## Quoted passage
=== Begin Enclosure ===
Control of Diabetes is important for general health but the AAGBI have produced clear guidelines for the peri-operative management of Diabetes
- Provide the current HbA1c, blood pressure and weight measurements with details of relevant complications and medications in the referral letter
- Optimise glycaemic control, aiming for an HbA1c of less than 69mmol/mol before referral if possible, and if it is safe to do so.
- Consider referral to the diabetes specialist team for advice if the HbA1c is greater than 69mmol/mol (8.5%) and it is felt that further optimisation is safely achievable. A high HbA1c is an indication for intensive blood glucose control but it may not be realistic to delay referral until the HbA1c has been repeated.
Peri-operative glucose control and development of surgical wound infections in patients undergoing coronary artery bypass graft.
The Journal of hospital infection, Nov 2005, vol. 61, no. 3, p. 201-212, 0195-6701 (November 2005)
=== End Enclosure ===
## Exercise
Answer from the diabetes guidance:
(a) Which body produced clear guidelines for the peri-operative management of Diabetes?
(b) What HbA1c should glycaemic control aim for before referral?
(c) In which journal was the cited study on peri-operative glucose control and surgical wound infections published?
The data that come next are not needed for this exercise.

(Dataset entries)
=== Begin Enclosure ===
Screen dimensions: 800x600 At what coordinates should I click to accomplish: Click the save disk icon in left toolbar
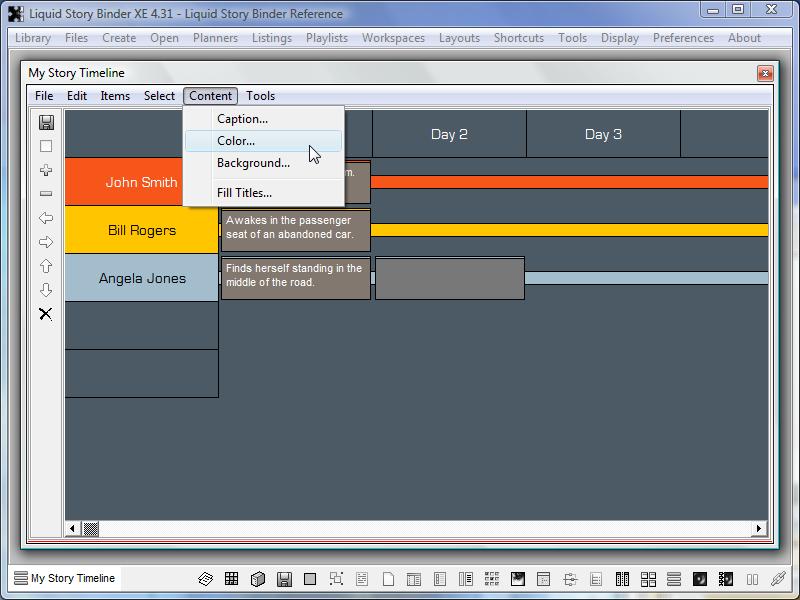pos(46,122)

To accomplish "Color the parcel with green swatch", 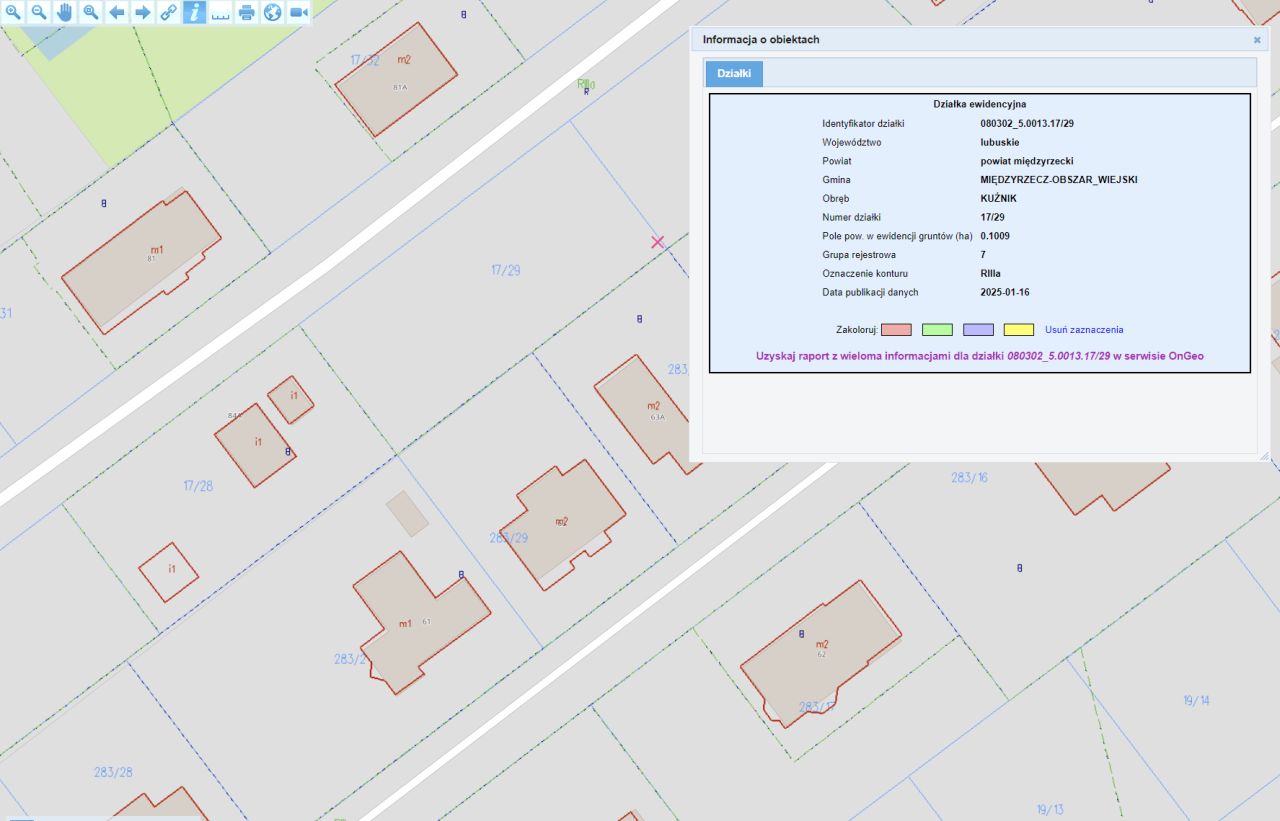I will 937,330.
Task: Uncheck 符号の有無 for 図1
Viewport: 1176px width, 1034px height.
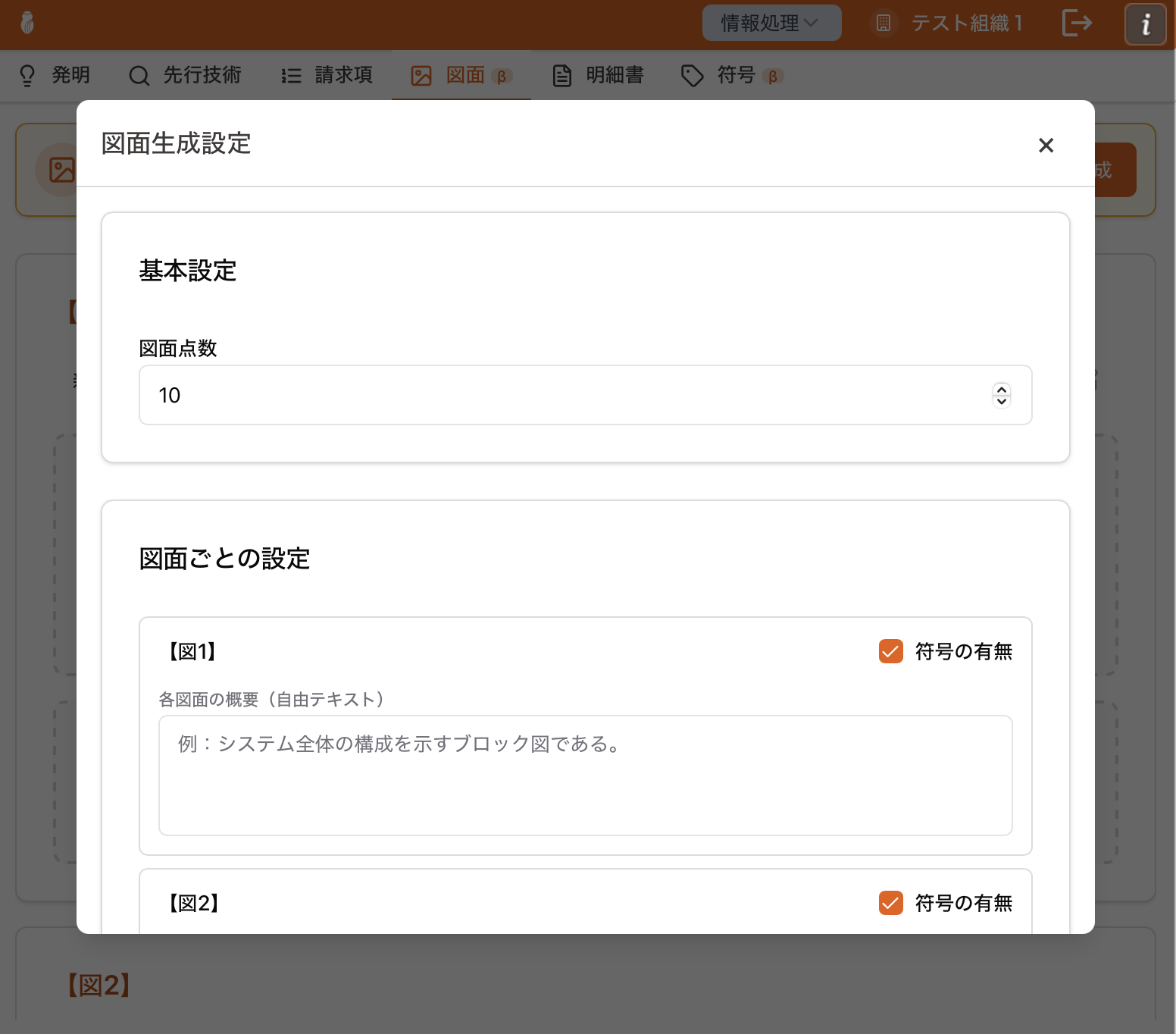Action: coord(890,651)
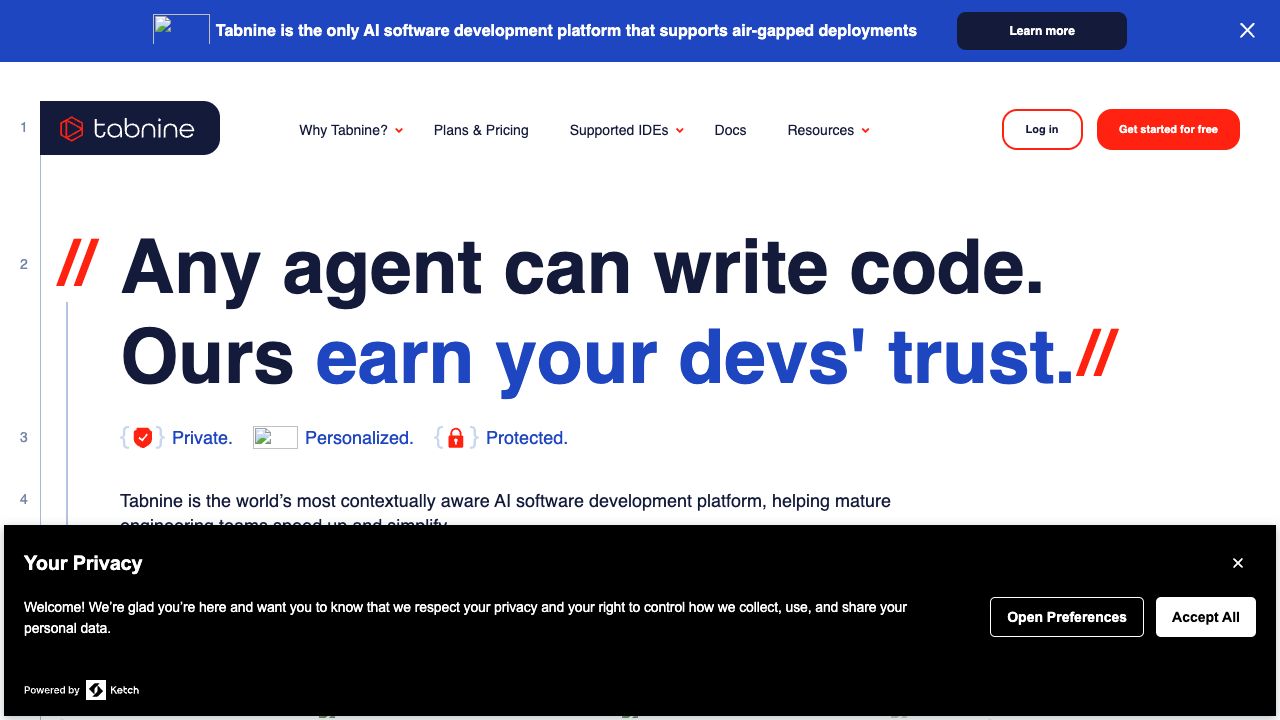The image size is (1280, 720).
Task: Open the Plans & Pricing page
Action: [x=481, y=130]
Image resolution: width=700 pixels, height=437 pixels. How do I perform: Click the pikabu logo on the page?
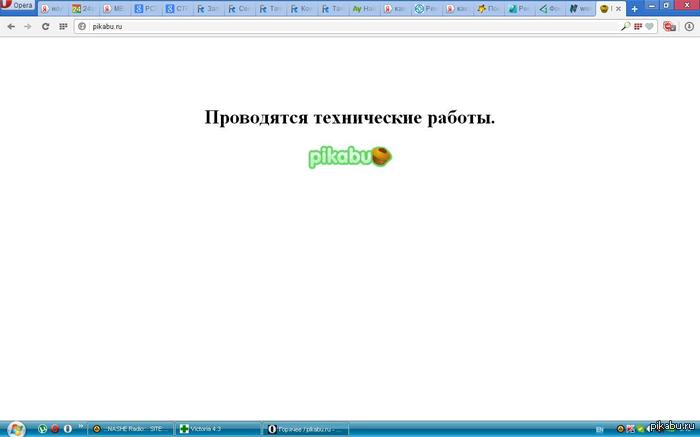pyautogui.click(x=350, y=157)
=== End Enclosure ===
## Reply to the task
(a) The AAGBI.
(b) Less than 69mmol/mol.
(c) The Journal of hospital infection.